Page excerpt:

■ ■ ■ ■ ■ ■ ■

The sleepwear line authored by investment banker-turned-fashion-designer Josie Natori falls halfway between the tznius-laden frumwear of my forebears and the overly revealing costume pieces favored by Victoria et al. On one hand, these gently flowing tunics, gowns, and pajama sets certainly cover you up, if that's what you wish. (I do). On the other hand, said garments are executed in the most hilariously overwrought colors and patterns conceivable. (Hideous jaguar prints? Check. Eye-hurting tie-dyes? Check.) It's almost as if both hemispheres of Natori's brain are expressing themselves simultaneously, at wildly different volumes; the loudness and force of one drowns out the genteel cadence of the other, leaving the shopper feeling as though they're witnessing an argument... available in sizes XS-XL.

■ ■ ■ ■ ■ ■ ■

Data block:

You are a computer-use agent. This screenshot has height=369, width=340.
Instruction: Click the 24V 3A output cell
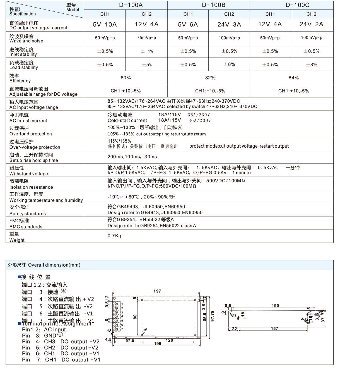tap(228, 25)
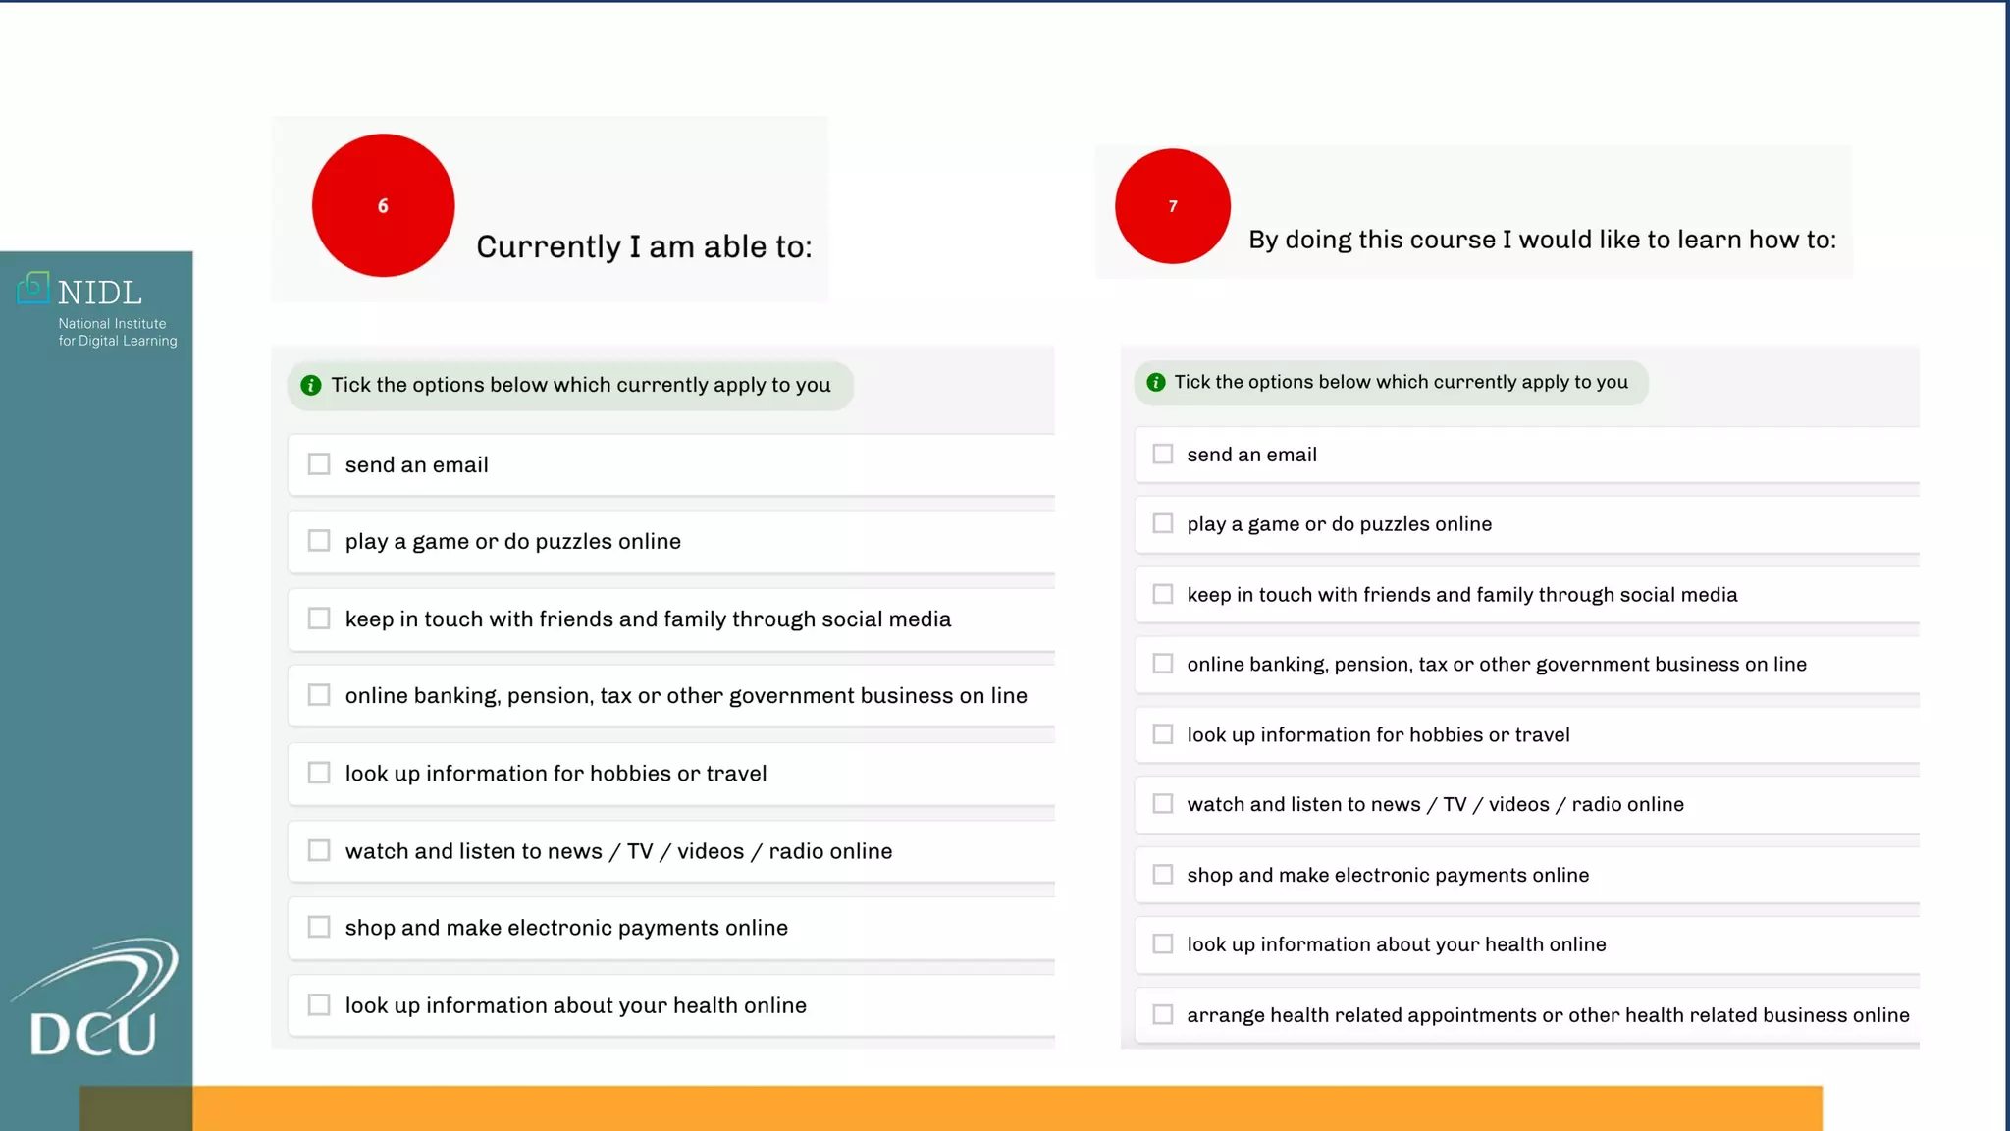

■ ■ ■ ■ ■ ■ ■

What you should do:
Using the sleepwear review, answer these questions:
(a) What was Josie Natori's profession before she became a fashion designer?
(b) Which two patterns are given as examples of the line's colors and patterns?
(c) In what range of sizes is the line available?

Task output:
(a) Investment banker.
(b) Jaguar prints and tie-dyes.
(c) XS-XL.